Syrian grandmother in travel ban flap arrives in the US

HONOLULU: The Syrian grandmother at the center of Hawaii’s lawsuit challenging President Donald Trump’s travel ban on people from six mostly Muslim countries arrived in Honolulu Saturday night.
Ismail Elshikh, the imam of a Honolulu mosque, said his 52-year-old mother-in-law Wafa Yahia received approval from the US government several weeks ago. She arrived at Honolulu’s Daniel K. Inouye International Airport Saturday evening on a flight from San Francisco in a 28-hour journey that started in Lebanon, he said.
Elshikh is a plaintiff in Hawaii’s challenge to the travel ban. The lawsuit argues that the ban prevented his Syrian mother-in-law from visiting.
The complex legal wrangling over the travel ban is ongoing.
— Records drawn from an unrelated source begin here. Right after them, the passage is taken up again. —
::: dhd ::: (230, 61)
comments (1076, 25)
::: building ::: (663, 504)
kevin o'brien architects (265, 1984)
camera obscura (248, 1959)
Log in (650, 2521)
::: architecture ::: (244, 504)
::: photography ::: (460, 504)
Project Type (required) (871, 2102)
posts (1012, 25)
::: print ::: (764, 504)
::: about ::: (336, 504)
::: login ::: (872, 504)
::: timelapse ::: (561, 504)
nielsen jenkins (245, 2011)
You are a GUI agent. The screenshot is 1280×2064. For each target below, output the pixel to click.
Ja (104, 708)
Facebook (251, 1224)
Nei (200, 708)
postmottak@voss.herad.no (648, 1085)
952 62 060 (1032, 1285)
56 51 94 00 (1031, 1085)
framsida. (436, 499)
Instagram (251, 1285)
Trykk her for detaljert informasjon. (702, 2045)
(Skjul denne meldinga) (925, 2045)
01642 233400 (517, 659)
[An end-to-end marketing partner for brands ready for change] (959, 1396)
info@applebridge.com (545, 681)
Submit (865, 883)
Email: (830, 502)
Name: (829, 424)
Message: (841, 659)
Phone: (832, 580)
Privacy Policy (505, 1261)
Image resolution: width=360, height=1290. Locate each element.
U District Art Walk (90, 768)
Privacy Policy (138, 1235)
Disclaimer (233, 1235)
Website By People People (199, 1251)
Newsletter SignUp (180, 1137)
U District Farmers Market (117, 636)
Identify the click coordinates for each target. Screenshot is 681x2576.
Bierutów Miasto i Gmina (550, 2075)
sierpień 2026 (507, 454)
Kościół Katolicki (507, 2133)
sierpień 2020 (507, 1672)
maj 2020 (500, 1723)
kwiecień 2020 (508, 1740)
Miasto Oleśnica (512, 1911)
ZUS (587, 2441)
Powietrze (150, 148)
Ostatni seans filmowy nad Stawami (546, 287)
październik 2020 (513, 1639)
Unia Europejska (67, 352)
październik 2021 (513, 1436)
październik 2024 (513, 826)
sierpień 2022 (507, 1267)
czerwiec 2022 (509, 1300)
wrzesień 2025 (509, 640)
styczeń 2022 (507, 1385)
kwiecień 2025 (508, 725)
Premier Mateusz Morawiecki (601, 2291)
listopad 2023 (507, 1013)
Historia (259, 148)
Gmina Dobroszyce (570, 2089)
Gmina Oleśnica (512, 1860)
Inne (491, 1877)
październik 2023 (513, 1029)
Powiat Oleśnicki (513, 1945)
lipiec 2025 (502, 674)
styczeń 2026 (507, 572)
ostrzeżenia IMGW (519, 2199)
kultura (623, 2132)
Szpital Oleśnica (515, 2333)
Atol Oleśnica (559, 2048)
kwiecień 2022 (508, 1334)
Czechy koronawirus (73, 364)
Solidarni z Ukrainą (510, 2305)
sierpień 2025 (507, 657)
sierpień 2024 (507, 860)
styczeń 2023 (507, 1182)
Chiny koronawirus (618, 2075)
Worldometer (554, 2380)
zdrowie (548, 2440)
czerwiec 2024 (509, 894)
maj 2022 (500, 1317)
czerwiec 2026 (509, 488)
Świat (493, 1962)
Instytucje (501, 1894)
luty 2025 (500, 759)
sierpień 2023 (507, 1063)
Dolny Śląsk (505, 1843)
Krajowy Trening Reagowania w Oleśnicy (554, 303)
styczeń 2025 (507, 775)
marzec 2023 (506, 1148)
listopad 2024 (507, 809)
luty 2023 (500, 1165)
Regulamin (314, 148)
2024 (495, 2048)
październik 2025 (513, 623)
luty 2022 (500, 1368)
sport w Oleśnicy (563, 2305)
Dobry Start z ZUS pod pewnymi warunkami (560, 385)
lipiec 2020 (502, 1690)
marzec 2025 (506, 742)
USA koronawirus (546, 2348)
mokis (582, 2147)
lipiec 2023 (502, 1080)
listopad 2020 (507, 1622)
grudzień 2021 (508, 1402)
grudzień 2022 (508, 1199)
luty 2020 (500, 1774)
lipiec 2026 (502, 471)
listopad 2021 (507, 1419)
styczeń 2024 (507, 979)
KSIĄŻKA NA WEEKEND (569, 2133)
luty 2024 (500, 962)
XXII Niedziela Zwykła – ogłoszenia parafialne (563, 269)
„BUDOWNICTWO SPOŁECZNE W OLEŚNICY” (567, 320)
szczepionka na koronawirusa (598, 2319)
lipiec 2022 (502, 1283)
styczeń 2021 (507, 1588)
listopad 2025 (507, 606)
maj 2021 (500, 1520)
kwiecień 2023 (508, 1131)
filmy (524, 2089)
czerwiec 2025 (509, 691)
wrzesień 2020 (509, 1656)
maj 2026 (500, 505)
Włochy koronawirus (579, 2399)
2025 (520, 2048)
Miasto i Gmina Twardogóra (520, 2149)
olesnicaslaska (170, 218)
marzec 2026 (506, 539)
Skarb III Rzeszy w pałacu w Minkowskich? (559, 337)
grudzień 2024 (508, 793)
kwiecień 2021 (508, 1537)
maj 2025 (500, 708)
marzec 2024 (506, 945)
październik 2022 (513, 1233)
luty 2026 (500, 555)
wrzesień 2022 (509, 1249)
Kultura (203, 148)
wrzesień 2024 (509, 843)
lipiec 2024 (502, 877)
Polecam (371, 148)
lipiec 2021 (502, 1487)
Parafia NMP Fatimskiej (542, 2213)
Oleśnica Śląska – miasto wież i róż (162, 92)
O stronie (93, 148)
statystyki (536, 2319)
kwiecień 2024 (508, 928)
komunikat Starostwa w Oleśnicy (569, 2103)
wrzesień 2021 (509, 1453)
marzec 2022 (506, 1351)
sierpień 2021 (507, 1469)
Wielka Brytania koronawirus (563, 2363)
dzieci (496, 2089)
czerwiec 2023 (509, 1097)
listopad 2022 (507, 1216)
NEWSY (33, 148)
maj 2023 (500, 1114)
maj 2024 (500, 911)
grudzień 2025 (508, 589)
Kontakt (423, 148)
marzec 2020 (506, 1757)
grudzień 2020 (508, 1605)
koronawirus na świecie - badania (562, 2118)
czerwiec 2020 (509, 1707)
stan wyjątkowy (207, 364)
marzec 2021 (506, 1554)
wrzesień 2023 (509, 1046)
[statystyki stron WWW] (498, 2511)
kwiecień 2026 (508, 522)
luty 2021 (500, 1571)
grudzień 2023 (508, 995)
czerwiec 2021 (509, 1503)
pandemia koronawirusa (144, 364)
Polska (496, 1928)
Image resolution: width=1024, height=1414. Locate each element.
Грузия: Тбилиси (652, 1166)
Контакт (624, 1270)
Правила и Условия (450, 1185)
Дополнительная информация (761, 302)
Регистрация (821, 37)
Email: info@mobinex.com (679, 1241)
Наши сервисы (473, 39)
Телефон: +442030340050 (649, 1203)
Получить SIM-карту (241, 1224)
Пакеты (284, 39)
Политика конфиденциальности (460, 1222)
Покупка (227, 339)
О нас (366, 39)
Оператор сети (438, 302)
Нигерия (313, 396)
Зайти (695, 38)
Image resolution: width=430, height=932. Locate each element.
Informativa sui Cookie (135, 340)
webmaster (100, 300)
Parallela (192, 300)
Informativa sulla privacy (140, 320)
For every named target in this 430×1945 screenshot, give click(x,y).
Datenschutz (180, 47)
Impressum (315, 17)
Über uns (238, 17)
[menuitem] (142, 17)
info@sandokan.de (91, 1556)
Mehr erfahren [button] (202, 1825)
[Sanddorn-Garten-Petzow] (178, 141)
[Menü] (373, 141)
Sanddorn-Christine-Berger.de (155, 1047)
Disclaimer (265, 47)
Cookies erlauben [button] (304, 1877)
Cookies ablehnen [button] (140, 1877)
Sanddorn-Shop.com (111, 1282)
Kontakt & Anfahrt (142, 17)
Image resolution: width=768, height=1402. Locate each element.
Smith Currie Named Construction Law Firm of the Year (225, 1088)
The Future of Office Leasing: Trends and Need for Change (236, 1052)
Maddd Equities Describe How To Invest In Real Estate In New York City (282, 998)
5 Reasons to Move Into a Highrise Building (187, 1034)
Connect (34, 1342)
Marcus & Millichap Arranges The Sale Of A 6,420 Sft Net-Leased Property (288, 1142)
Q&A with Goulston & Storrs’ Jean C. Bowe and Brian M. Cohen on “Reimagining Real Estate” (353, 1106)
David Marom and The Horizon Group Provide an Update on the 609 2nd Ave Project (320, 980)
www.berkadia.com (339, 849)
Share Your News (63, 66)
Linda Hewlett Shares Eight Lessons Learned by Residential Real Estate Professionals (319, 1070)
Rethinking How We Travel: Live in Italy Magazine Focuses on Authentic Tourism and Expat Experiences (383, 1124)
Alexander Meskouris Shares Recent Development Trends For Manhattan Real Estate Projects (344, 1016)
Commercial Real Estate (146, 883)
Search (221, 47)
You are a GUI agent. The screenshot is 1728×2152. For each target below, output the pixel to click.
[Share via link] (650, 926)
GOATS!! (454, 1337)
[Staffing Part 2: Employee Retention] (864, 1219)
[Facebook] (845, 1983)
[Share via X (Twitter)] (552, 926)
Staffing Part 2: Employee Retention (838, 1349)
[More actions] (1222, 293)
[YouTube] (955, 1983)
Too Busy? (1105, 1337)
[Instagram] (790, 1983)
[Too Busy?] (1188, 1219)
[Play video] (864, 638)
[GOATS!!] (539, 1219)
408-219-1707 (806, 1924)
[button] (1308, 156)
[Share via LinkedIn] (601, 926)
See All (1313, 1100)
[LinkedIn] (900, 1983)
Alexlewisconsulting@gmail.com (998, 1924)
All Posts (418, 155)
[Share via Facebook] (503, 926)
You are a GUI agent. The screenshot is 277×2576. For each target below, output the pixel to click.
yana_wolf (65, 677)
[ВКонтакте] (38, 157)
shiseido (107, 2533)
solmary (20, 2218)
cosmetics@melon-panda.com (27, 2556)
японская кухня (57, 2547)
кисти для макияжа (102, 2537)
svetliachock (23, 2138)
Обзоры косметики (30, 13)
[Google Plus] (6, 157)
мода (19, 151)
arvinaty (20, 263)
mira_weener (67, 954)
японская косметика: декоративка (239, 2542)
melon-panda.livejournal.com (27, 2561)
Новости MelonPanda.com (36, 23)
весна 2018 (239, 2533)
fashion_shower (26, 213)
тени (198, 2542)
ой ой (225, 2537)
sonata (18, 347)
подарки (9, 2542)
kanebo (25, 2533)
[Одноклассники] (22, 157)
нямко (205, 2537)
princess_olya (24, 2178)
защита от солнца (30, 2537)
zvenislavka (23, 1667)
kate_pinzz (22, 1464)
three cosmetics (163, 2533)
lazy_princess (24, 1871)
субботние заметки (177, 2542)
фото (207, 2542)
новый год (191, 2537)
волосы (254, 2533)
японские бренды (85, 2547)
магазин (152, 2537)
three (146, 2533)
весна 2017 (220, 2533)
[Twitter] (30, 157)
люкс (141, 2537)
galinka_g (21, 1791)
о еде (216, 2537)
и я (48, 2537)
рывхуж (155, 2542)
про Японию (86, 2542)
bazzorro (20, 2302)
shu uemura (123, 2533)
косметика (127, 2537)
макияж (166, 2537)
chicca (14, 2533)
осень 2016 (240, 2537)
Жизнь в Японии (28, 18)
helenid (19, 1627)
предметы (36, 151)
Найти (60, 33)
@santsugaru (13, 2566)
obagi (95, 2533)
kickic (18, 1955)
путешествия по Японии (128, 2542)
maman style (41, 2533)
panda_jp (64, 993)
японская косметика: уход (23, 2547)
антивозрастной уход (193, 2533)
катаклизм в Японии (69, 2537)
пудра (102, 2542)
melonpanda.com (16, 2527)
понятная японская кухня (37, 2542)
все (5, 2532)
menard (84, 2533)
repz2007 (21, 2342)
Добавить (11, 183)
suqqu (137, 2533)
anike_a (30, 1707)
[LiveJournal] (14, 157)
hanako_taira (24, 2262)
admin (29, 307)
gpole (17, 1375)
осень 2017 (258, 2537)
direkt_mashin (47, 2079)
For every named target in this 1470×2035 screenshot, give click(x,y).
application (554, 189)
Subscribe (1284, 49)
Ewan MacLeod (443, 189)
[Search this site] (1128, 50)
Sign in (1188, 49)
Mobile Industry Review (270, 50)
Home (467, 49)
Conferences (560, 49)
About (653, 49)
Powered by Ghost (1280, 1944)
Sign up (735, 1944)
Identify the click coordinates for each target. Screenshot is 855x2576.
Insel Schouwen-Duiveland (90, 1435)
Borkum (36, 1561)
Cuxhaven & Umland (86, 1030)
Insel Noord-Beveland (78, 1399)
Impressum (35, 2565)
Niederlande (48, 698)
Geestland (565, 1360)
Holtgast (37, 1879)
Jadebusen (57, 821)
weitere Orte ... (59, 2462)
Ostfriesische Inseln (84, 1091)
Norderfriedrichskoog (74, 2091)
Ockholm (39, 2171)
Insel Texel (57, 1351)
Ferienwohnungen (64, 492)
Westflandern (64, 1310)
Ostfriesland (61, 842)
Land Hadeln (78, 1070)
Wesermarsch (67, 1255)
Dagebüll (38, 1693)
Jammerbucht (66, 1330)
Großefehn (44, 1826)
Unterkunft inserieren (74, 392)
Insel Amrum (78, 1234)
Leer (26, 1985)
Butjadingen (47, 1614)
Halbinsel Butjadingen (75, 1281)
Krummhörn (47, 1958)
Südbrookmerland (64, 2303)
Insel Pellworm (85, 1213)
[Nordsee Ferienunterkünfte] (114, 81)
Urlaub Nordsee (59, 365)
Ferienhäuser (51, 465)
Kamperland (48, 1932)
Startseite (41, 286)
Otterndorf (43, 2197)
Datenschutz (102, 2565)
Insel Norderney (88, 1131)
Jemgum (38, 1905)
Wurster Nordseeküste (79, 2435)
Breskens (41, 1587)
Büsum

A federal appeals court in Seattle is scheduled to hear arguments later this month in the government’s appeal of a judge’s ruling in July that allows grandmothers and other family members of those in the US who may enter the country.
The US Supreme Court previously allowed a scaled-back version of the ban to go into effect before it hears the case in October. The justices exempted visa applicants from the ban if they can prove a “bona fide” relationship with a US citizen or entity.
“The news that Dr. Elshikh’s family is being reunited is one bright moment today when love trumped hate,” Hawaii Attorney General Doug Chin said in a statement. “In America, no race should ever be excluded, no religion should ever be hated, and no family ever gets left behind.”
Yahia’s immigrant visa approval would not affect Hawaii’s lawsuit, Chin said: “So long as this discriminatory and illegal executive order is not struck down, the state of Hawaii and its residents are harmed.”
Two of Elshikh’s five children have never met her, he said. She last visited her family in Hawaii in 2005.
“Without the lawsuit, we couldn’t get the visa. Without this challenge, my children would not have been reunited with their grandma,” he said. “I still feel sadness for those who are still affected by the Muslim ban, who are not as lucky as my family.”